-- START Supplied records --

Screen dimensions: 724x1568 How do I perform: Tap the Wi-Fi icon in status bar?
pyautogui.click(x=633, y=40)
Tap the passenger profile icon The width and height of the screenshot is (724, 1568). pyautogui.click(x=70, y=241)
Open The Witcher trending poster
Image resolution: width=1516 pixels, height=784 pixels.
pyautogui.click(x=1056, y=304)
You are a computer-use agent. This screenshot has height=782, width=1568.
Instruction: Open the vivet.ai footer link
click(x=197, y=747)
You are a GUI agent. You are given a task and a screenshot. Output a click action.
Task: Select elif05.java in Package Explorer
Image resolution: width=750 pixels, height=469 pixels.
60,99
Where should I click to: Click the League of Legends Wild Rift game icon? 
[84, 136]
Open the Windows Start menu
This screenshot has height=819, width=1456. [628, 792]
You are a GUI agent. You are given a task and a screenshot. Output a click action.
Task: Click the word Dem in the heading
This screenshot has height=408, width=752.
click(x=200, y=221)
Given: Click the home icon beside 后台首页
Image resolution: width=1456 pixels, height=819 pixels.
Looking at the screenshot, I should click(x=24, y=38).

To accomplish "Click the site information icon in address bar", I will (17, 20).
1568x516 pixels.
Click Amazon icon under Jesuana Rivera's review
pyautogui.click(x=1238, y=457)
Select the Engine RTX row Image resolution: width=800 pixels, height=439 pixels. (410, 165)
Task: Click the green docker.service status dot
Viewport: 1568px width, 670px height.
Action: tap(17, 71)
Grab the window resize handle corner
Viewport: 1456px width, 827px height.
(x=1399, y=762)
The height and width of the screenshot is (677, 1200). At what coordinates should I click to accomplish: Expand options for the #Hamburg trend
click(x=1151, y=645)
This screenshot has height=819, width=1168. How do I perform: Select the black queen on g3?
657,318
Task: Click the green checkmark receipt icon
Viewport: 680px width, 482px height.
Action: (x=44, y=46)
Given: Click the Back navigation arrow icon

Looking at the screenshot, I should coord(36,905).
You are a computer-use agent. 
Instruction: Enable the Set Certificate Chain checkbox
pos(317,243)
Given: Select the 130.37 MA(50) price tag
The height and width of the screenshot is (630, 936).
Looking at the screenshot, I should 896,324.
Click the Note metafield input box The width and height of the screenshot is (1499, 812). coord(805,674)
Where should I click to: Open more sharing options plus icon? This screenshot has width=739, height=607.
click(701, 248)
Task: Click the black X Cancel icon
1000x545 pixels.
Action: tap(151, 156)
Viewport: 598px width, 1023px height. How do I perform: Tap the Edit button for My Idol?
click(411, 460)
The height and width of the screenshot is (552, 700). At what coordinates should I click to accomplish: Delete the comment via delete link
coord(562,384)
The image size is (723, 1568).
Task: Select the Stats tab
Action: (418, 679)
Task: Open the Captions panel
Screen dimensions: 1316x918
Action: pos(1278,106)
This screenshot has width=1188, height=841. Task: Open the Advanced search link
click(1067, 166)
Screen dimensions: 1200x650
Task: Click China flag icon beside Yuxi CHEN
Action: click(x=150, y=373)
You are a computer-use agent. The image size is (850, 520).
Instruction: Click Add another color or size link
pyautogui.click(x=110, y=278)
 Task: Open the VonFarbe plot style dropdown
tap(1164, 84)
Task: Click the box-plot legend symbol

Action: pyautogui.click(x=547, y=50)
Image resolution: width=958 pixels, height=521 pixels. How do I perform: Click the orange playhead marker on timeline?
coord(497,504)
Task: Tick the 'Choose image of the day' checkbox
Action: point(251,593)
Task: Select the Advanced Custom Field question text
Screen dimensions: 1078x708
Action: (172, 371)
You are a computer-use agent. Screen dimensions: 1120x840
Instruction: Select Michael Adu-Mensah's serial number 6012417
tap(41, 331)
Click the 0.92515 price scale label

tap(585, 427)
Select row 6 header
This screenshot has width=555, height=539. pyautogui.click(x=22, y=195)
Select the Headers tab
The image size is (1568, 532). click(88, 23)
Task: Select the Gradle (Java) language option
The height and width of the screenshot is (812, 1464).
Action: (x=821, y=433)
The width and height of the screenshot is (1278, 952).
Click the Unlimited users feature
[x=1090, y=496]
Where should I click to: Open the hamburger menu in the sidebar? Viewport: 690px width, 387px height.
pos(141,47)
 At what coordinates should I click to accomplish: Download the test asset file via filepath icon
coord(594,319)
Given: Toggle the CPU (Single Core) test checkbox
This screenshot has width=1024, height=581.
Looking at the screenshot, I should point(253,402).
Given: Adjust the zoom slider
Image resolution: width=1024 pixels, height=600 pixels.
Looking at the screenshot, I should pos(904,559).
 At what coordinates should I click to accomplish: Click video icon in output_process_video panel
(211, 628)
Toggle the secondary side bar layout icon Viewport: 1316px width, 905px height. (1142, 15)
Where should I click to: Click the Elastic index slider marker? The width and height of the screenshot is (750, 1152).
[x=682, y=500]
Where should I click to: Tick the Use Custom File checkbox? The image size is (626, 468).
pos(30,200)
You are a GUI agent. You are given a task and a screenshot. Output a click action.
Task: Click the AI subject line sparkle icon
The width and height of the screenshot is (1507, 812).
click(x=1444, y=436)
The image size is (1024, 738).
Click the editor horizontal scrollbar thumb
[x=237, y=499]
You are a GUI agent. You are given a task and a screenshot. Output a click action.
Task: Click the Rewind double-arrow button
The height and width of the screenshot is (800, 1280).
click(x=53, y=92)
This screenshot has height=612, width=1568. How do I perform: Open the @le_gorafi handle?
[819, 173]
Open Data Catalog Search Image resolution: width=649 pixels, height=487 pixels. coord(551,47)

-- END Supplied records --

Directive: Reproduce all of the data above, line for line, without changing anything.

Solved problem:
Screen dimensions: 724x1568 How do I perform: Tap the Wi-Fi icon in status bar?
pyautogui.click(x=633, y=40)
Tap the passenger profile icon The width and height of the screenshot is (724, 1568). pyautogui.click(x=70, y=241)
Open The Witcher trending poster
Image resolution: width=1516 pixels, height=784 pixels.
pyautogui.click(x=1056, y=304)
You are a computer-use agent. This screenshot has height=782, width=1568.
Instruction: Open the vivet.ai footer link
click(x=197, y=747)
You are a GUI agent. You are given a task and a screenshot. Output a click action.
Task: Select elif05.java in Package Explorer
Image resolution: width=750 pixels, height=469 pixels.
60,99
Where should I click to: Click the League of Legends Wild Rift game icon? 
[84, 136]
Open the Windows Start menu
This screenshot has height=819, width=1456. [628, 792]
You are a GUI agent. You are given a task and a screenshot. Output a click action.
Task: Click the word Dem in the heading
This screenshot has height=408, width=752.
click(x=200, y=221)
Given: Click the home icon beside 后台首页
Image resolution: width=1456 pixels, height=819 pixels.
Looking at the screenshot, I should click(x=24, y=38).

To accomplish "Click the site information icon in address bar", I will (17, 20).
1568x516 pixels.
Click Amazon icon under Jesuana Rivera's review
pyautogui.click(x=1238, y=457)
Select the Engine RTX row Image resolution: width=800 pixels, height=439 pixels. (410, 165)
Task: Click the green docker.service status dot
Viewport: 1568px width, 670px height.
Action: tap(17, 71)
Grab the window resize handle corner
Viewport: 1456px width, 827px height.
(x=1399, y=762)
The height and width of the screenshot is (677, 1200). At what coordinates should I click to accomplish: Expand options for the #Hamburg trend
click(x=1151, y=645)
This screenshot has height=819, width=1168. How do I perform: Select the black queen on g3?
657,318
Task: Click the green checkmark receipt icon
Viewport: 680px width, 482px height.
Action: (x=44, y=46)
Given: Click the Back navigation arrow icon

Looking at the screenshot, I should coord(36,905).
You are a computer-use agent. 
Instruction: Enable the Set Certificate Chain checkbox
pos(317,243)
Given: Select the 130.37 MA(50) price tag
The height and width of the screenshot is (630, 936).
Looking at the screenshot, I should 896,324.
Click the Note metafield input box The width and height of the screenshot is (1499, 812). coord(805,674)
Where should I click to: Open more sharing options plus icon? This screenshot has width=739, height=607.
click(701, 248)
Task: Click the black X Cancel icon
1000x545 pixels.
Action: tap(151, 156)
Viewport: 598px width, 1023px height. How do I perform: Tap the Edit button for My Idol?
click(411, 460)
The height and width of the screenshot is (552, 700). At what coordinates should I click to accomplish: Delete the comment via delete link
coord(562,384)
The image size is (723, 1568).
Task: Select the Stats tab
Action: (418, 679)
Task: Open the Captions panel
Screen dimensions: 1316x918
Action: pos(1278,106)
This screenshot has width=1188, height=841. Task: Open the Advanced search link
click(1067, 166)
Screen dimensions: 1200x650
Task: Click China flag icon beside Yuxi CHEN
Action: click(x=150, y=373)
You are a computer-use agent. The image size is (850, 520).
Instruction: Click Add another color or size link
pyautogui.click(x=110, y=278)
 Task: Open the VonFarbe plot style dropdown
tap(1164, 84)
Task: Click the box-plot legend symbol

Action: pyautogui.click(x=547, y=50)
Image resolution: width=958 pixels, height=521 pixels. How do I perform: Click the orange playhead marker on timeline?
coord(497,504)
Task: Tick the 'Choose image of the day' checkbox
Action: point(251,593)
Task: Select the Advanced Custom Field question text
Screen dimensions: 1078x708
Action: (172, 371)
You are a computer-use agent. Screen dimensions: 1120x840
Instruction: Select Michael Adu-Mensah's serial number 6012417
tap(41, 331)
Click the 0.92515 price scale label

tap(585, 427)
Select row 6 header
This screenshot has width=555, height=539. pyautogui.click(x=22, y=195)
Select the Headers tab
The image size is (1568, 532). click(88, 23)
Task: Select the Gradle (Java) language option
The height and width of the screenshot is (812, 1464).
Action: (x=821, y=433)
The width and height of the screenshot is (1278, 952).
Click the Unlimited users feature
[x=1090, y=496]
Where should I click to: Open the hamburger menu in the sidebar? Viewport: 690px width, 387px height.
pos(141,47)
 At what coordinates should I click to accomplish: Download the test asset file via filepath icon
coord(594,319)
Given: Toggle the CPU (Single Core) test checkbox
This screenshot has width=1024, height=581.
Looking at the screenshot, I should point(253,402).
Given: Adjust the zoom slider
Image resolution: width=1024 pixels, height=600 pixels.
Looking at the screenshot, I should pos(904,559).
 At what coordinates should I click to accomplish: Click video icon in output_process_video panel
(211, 628)
Toggle the secondary side bar layout icon Viewport: 1316px width, 905px height. (1142, 15)
Where should I click to: Click the Elastic index slider marker? The width and height of the screenshot is (750, 1152).
[x=682, y=500]
Where should I click to: Tick the Use Custom File checkbox? The image size is (626, 468).
pos(30,200)
You are a GUI agent. You are given a task and a screenshot. Output a click action.
Task: Click the AI subject line sparkle icon
The width and height of the screenshot is (1507, 812).
click(x=1444, y=436)
The image size is (1024, 738).
Click the editor horizontal scrollbar thumb
[x=237, y=499]
You are a GUI agent. You are given a task and a screenshot. Output a click action.
Task: Click the Rewind double-arrow button
The height and width of the screenshot is (800, 1280).
click(x=53, y=92)
This screenshot has height=612, width=1568. How do I perform: Open the @le_gorafi handle?
[819, 173]
Open Data Catalog Search Image resolution: width=649 pixels, height=487 pixels. coord(551,47)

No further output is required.